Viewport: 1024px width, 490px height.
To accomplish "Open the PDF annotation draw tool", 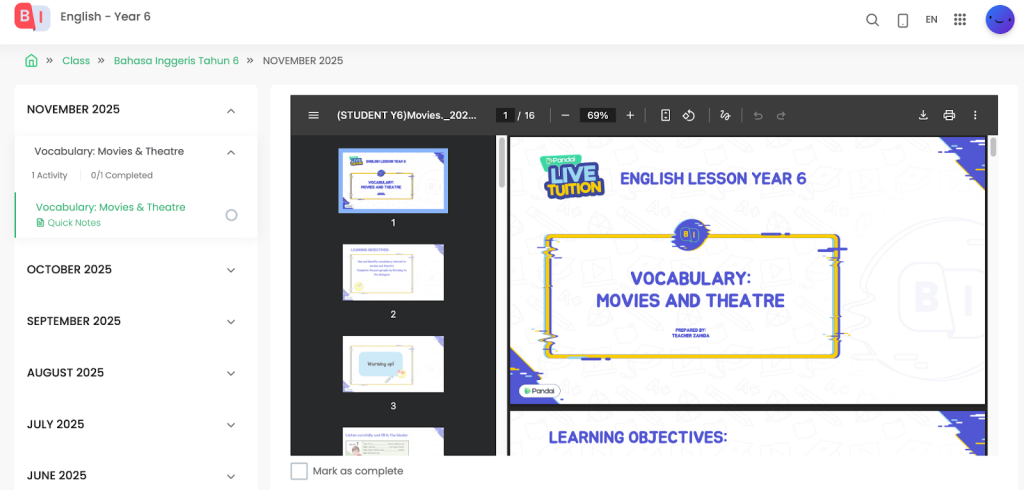I will point(725,116).
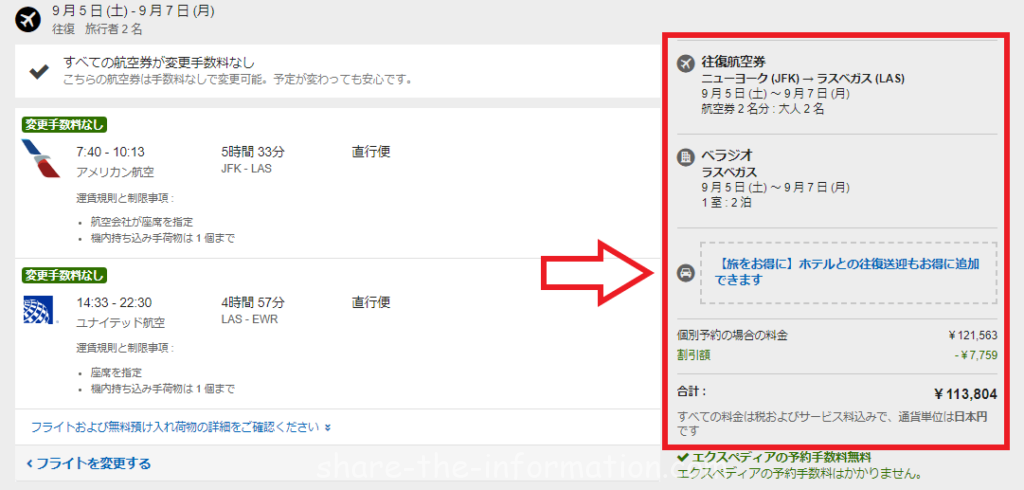Click the car icon beside the transfer offer
Viewport: 1024px width, 490px height.
tap(685, 273)
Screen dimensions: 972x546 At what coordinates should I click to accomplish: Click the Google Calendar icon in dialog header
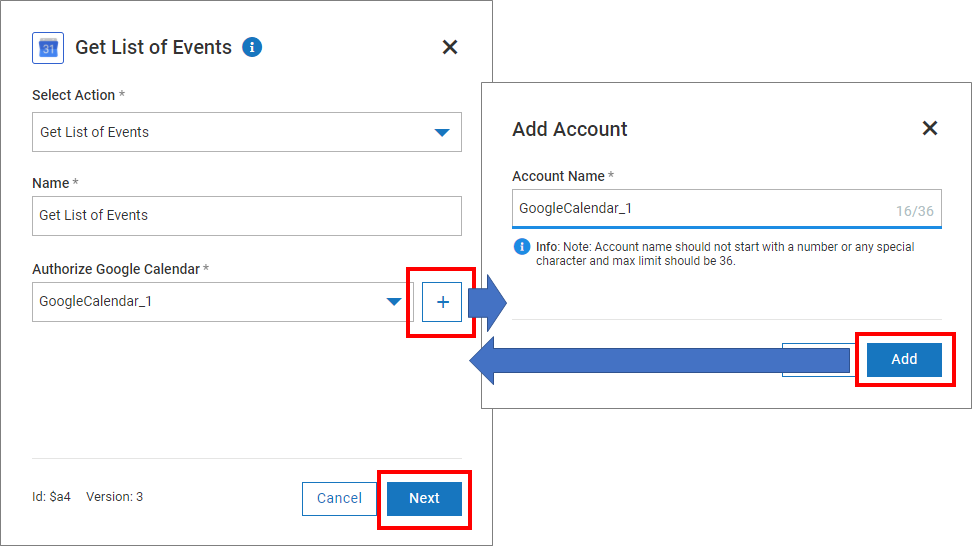(x=48, y=48)
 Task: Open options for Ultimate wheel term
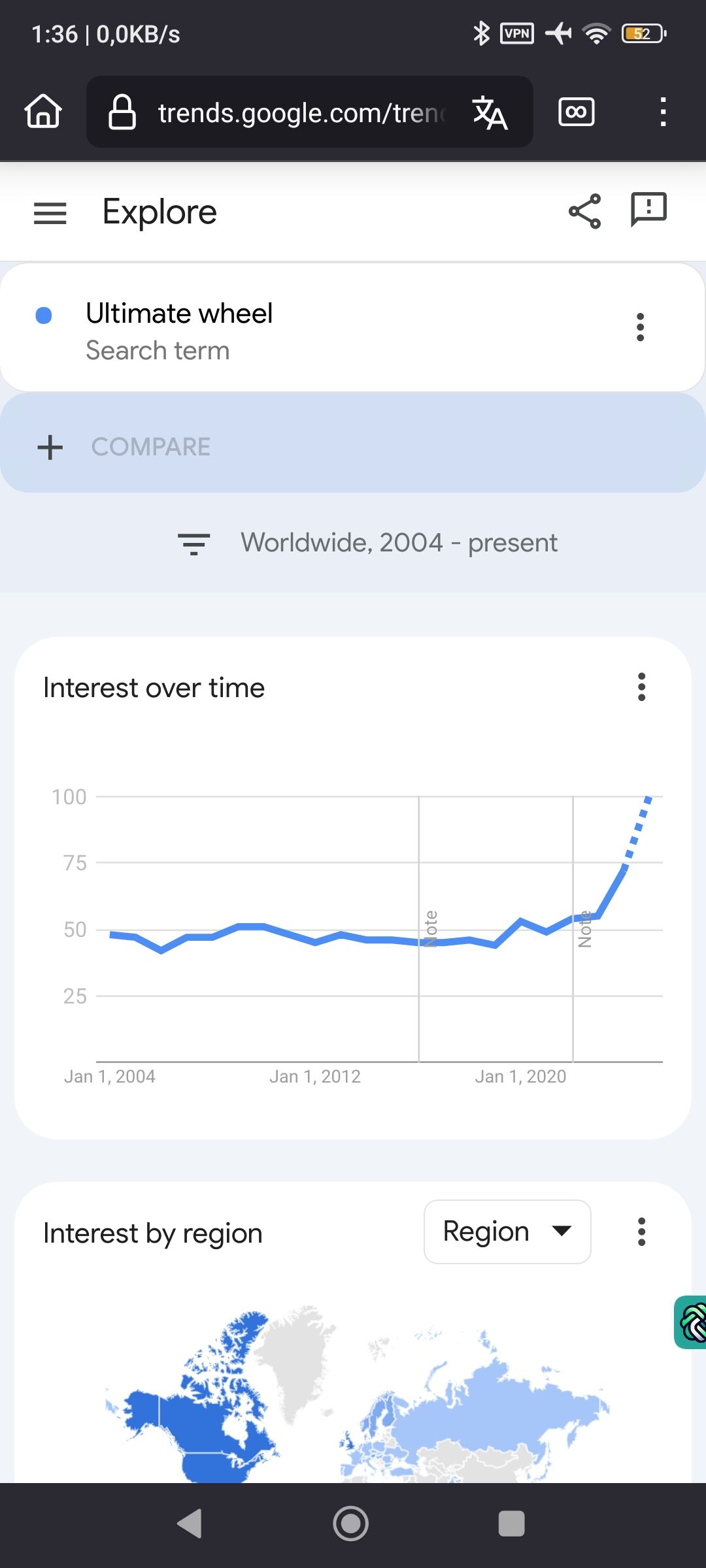[x=640, y=327]
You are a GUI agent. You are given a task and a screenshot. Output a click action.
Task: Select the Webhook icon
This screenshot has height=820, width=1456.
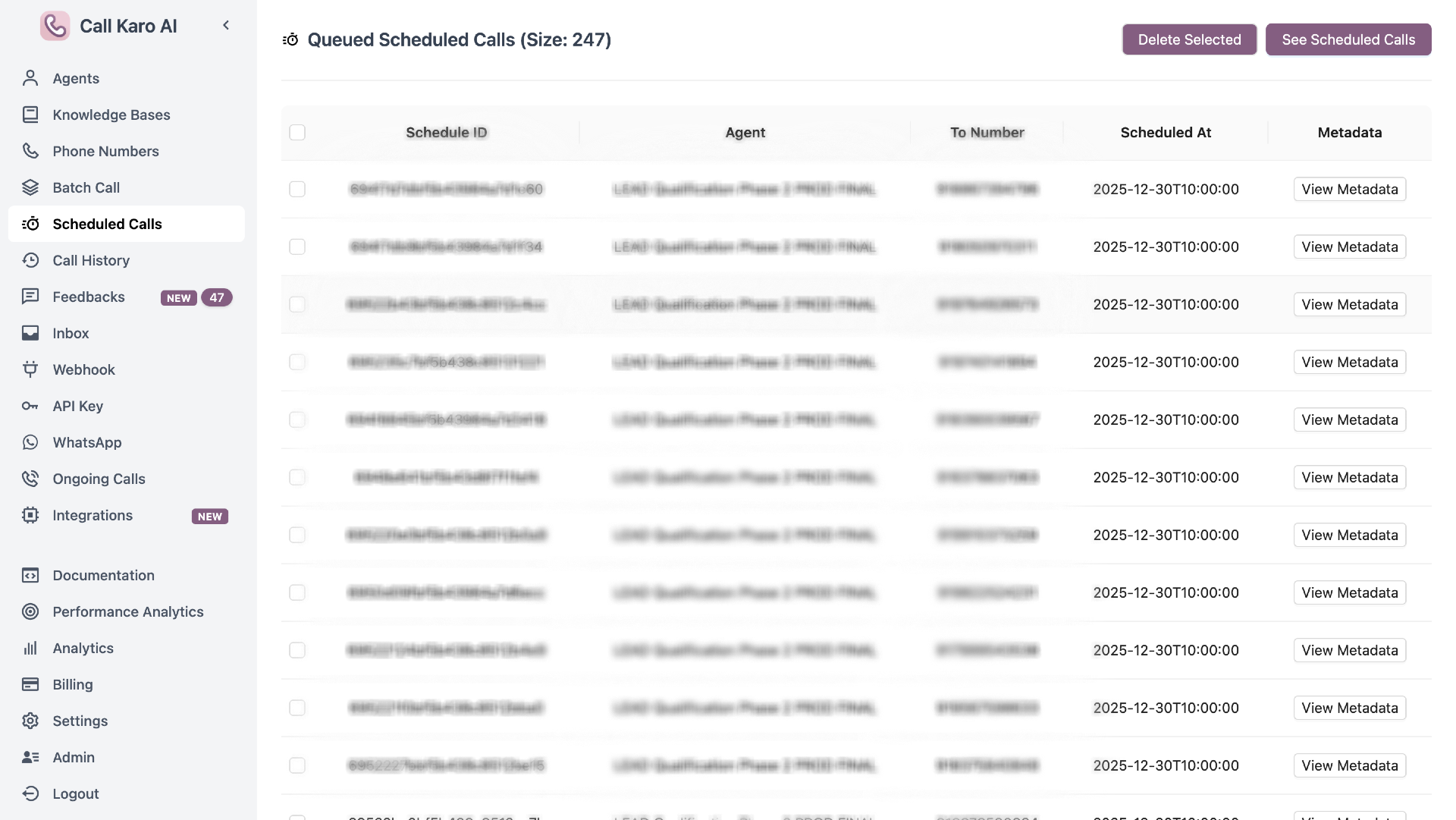pyautogui.click(x=30, y=369)
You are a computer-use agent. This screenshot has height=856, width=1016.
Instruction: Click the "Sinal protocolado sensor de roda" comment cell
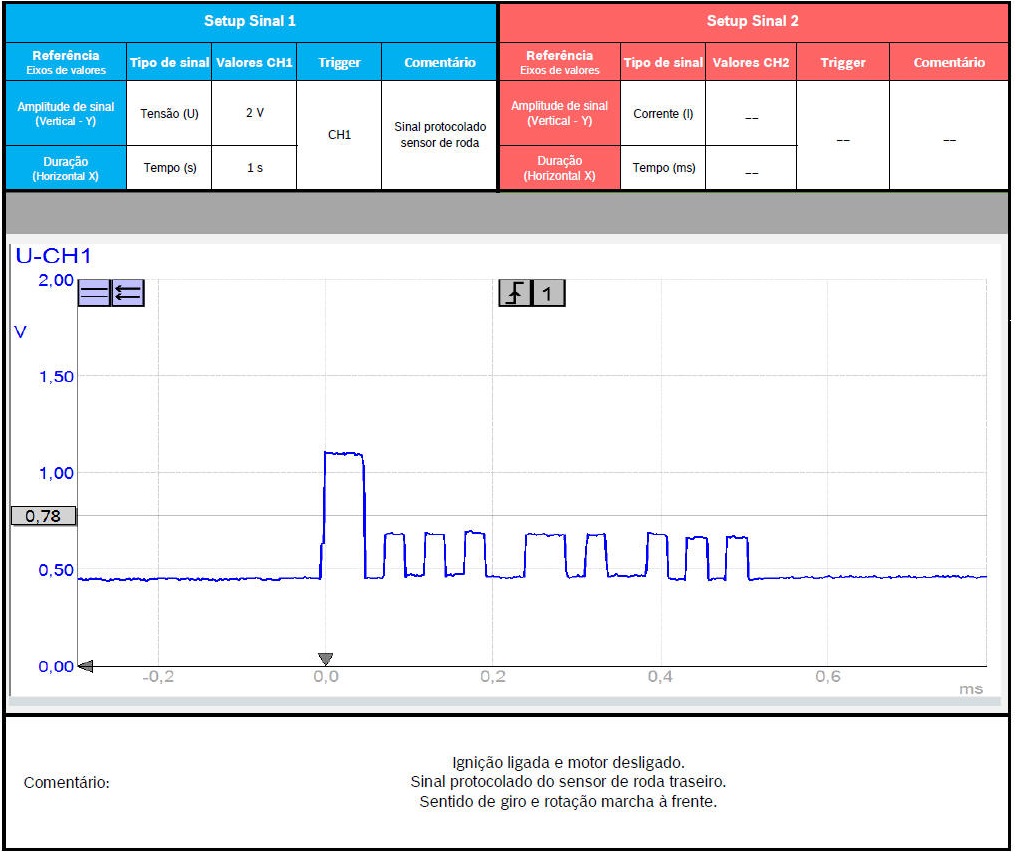pos(440,135)
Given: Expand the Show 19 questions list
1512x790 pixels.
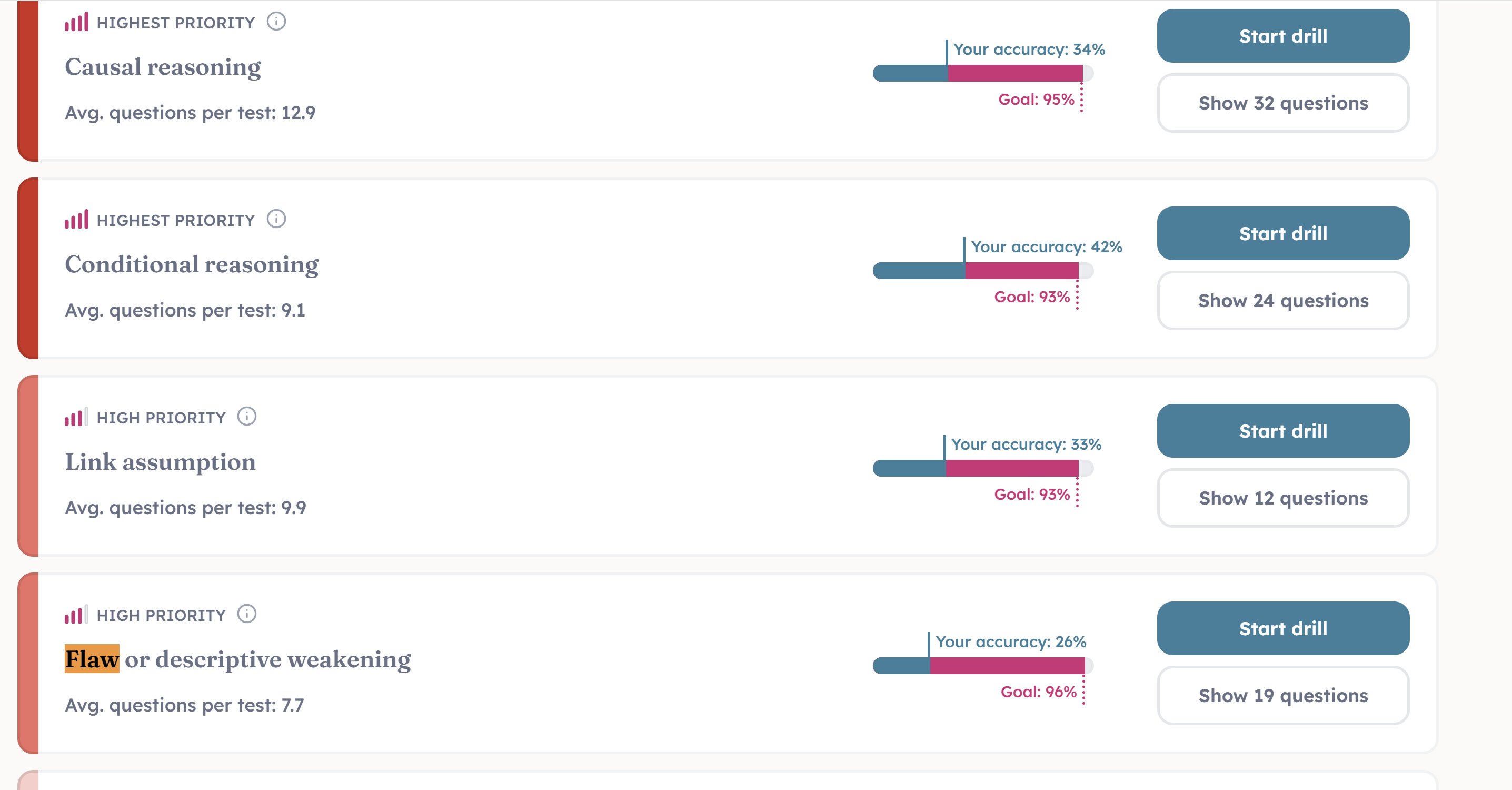Looking at the screenshot, I should (1283, 695).
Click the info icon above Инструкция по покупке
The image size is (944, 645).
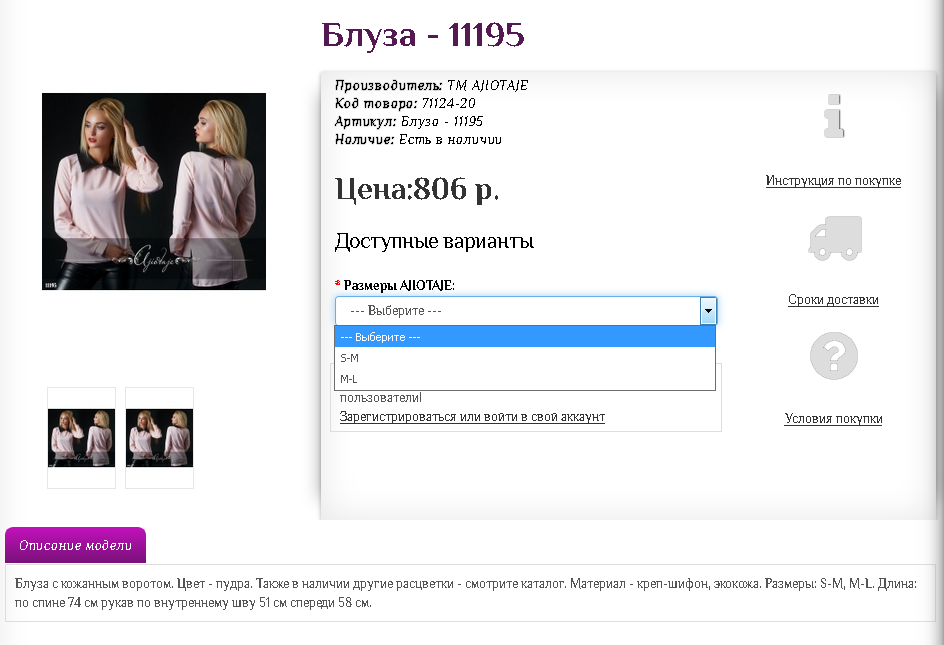point(833,115)
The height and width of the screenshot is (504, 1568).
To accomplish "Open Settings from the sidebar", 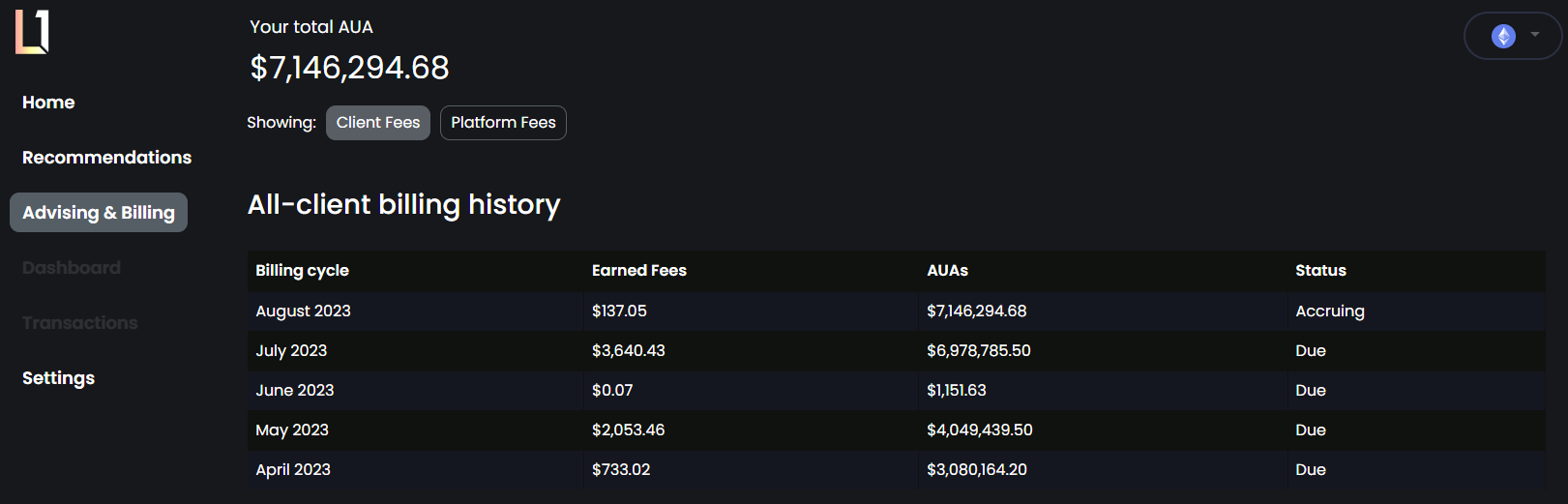I will 58,378.
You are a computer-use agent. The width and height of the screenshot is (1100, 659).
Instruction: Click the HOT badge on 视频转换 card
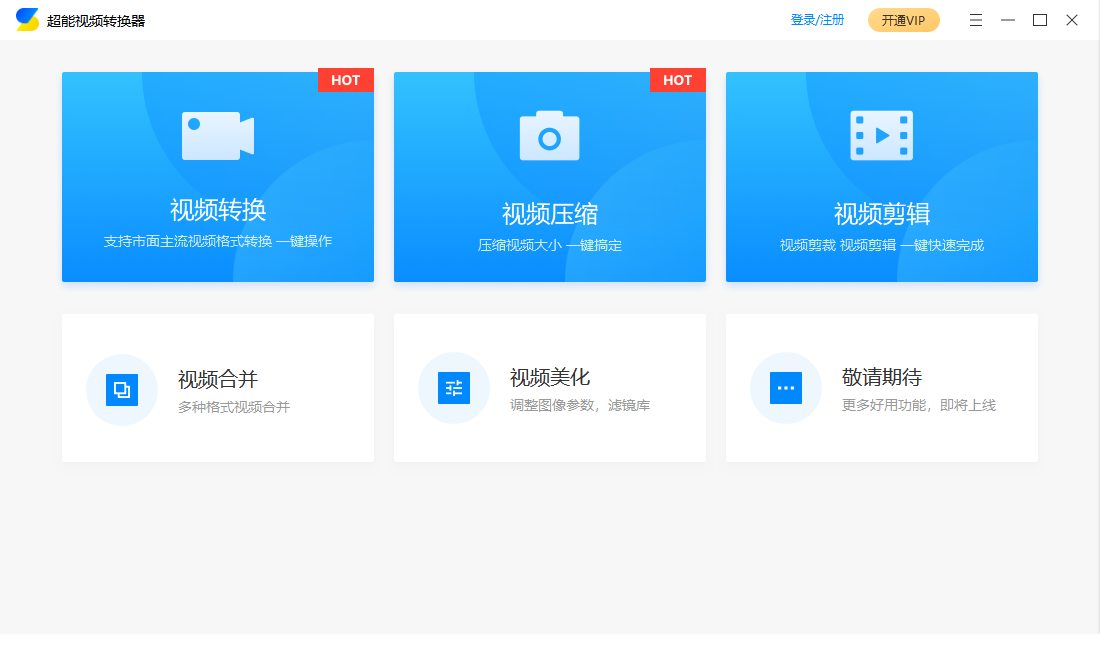[x=345, y=80]
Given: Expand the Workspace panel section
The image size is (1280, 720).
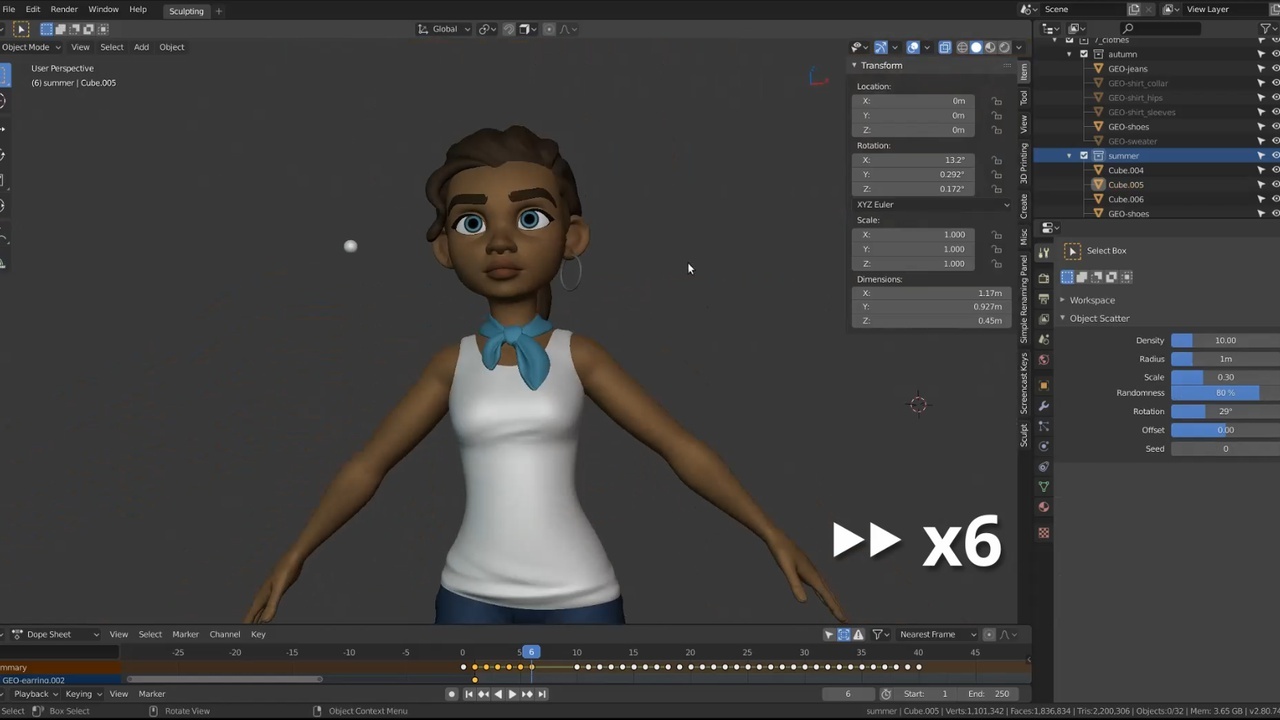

◆ ◆ ◆ ◆ ◆ ◆ ◆

_What the task requires_
Copy out exactly the lines between the line containing "Given: Expand the Workspace panel section" and the end of the entries, including both, and leave the pictures behind.

_Answer section_
Given: Expand the Workspace panel section
The image size is (1280, 720).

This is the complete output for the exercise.